Action item -
In the entries below, find every line with the string "each" and copy it.

Records contained in a dataset -
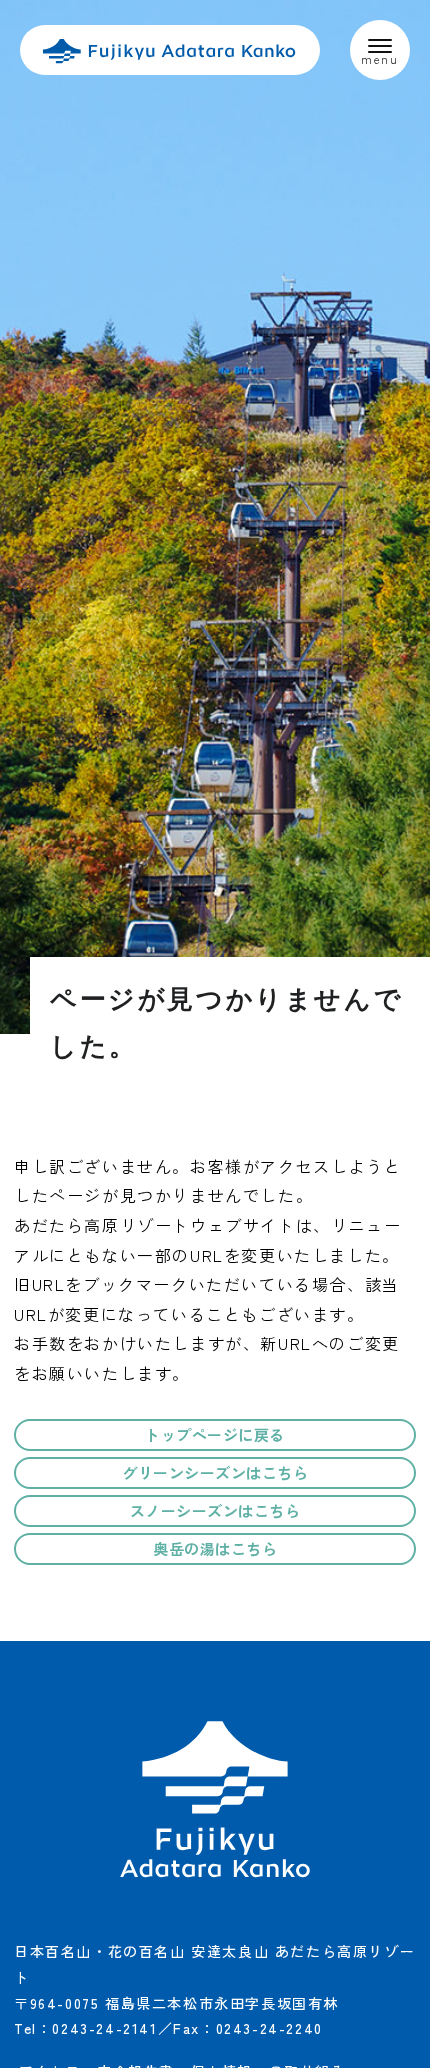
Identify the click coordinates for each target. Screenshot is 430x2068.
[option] (215, 517)
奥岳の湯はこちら (215, 1548)
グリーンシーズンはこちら (215, 1472)
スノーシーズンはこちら (215, 1510)
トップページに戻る (215, 1434)
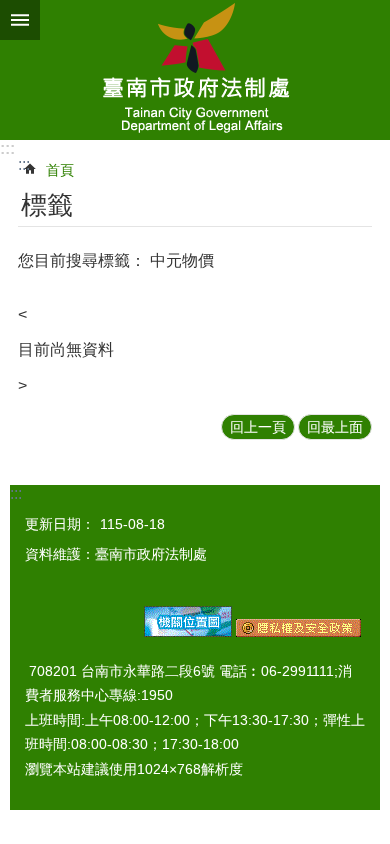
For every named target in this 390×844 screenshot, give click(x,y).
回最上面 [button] (335, 427)
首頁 (60, 170)
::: (7, 148)
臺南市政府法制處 (195, 70)
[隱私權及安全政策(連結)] (298, 632)
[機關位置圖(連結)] (188, 632)
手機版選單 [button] (20, 20)
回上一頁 (258, 427)
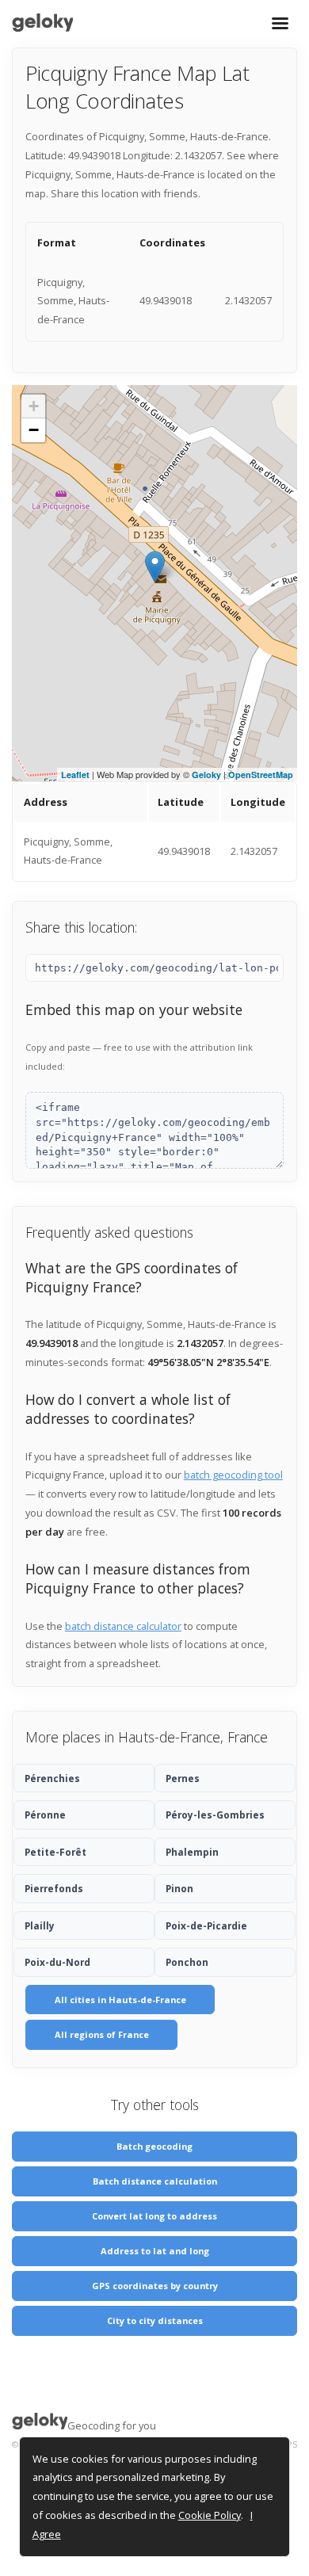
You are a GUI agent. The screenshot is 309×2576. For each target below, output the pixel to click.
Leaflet (75, 774)
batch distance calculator (123, 1626)
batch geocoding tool (233, 1474)
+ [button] (34, 406)
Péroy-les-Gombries (215, 1814)
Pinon (179, 1888)
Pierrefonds (54, 1888)
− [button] (34, 430)
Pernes (183, 1778)
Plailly (40, 1925)
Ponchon (187, 1962)
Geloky (206, 774)
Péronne (45, 1814)
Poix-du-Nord (57, 1962)
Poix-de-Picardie (206, 1925)
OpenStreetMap (260, 774)
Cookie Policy (209, 2515)
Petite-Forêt (55, 1851)
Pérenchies (52, 1778)
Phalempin (192, 1851)
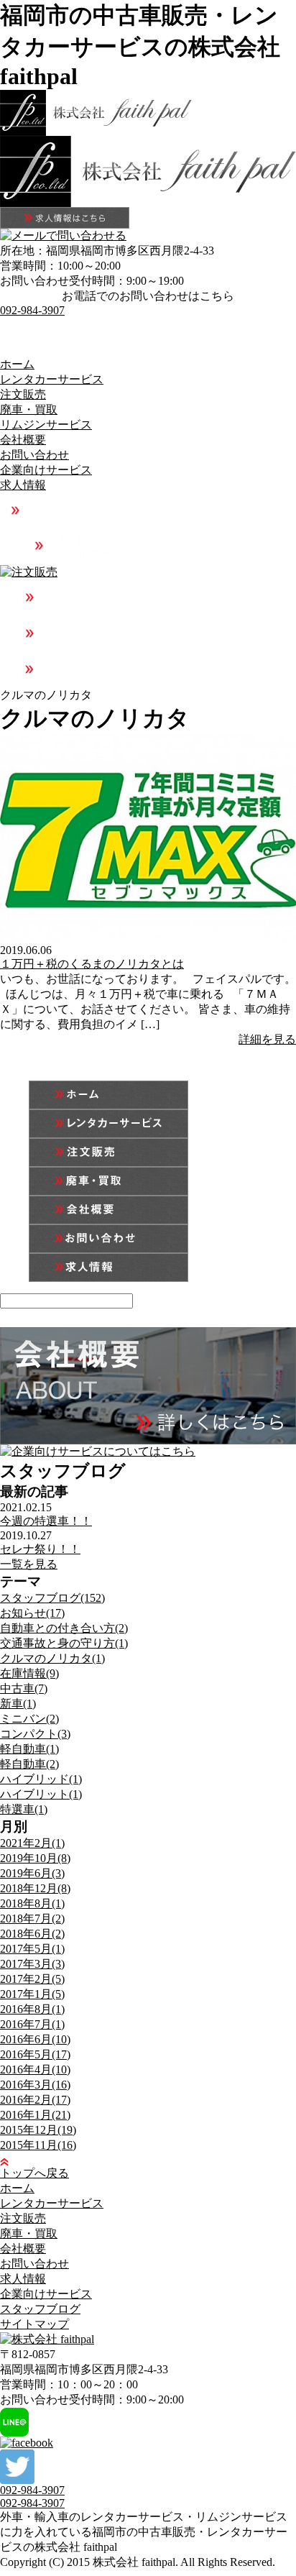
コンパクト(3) (35, 1734)
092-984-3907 (32, 310)
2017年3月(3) (32, 1964)
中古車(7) (23, 1688)
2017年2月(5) (32, 1979)
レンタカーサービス (51, 379)
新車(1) (18, 1703)
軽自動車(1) (29, 1749)
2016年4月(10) (35, 2069)
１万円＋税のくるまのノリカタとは (92, 964)
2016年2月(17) (35, 2100)
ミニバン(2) (29, 1719)
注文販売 (23, 394)
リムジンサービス (46, 424)
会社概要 (23, 440)
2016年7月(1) (32, 2024)
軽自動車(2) (29, 1764)
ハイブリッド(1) (41, 1779)
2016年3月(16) (35, 2084)
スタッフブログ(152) (52, 1598)
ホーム (17, 364)
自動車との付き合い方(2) (64, 1628)
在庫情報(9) (29, 1673)
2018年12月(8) (35, 1888)
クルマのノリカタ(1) (52, 1658)
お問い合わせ (34, 455)
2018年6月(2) (32, 1934)
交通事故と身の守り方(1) (64, 1643)
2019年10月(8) (35, 1858)
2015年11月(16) (38, 2145)
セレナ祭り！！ (40, 1549)
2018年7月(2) (32, 1918)
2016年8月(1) (32, 2009)
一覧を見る (28, 1564)
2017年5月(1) (32, 1949)
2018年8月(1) (32, 1903)
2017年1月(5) (32, 1994)
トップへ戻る (34, 2173)
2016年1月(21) (35, 2115)
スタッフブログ (40, 2309)
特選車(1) (23, 1809)
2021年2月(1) (32, 1843)
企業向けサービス (46, 470)
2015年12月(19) (38, 2130)
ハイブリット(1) (41, 1794)
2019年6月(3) (32, 1873)
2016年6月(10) (35, 2039)
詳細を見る (267, 1039)
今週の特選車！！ (46, 1521)
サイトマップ (34, 2324)
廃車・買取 (28, 409)
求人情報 (23, 485)
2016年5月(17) (35, 2054)
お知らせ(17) (32, 1613)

Exercise answer -
Identify the click coordinates for each target. Screenshot is 430x2068.
You are a GUI agent. The screenshot is 309×2576. For each target below, output the pixel to click.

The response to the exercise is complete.